◆ **GIVEN RECORDS**
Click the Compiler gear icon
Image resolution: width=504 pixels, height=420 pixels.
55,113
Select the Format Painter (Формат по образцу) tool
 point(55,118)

◆ **BRIEF**
Line for line, the material above should be repeated exactly.

◆ **TASK RESPONSE**
Click the Compiler gear icon
Image resolution: width=504 pixels, height=420 pixels.
55,113
Select the Format Painter (Формат по образцу) tool
 point(55,118)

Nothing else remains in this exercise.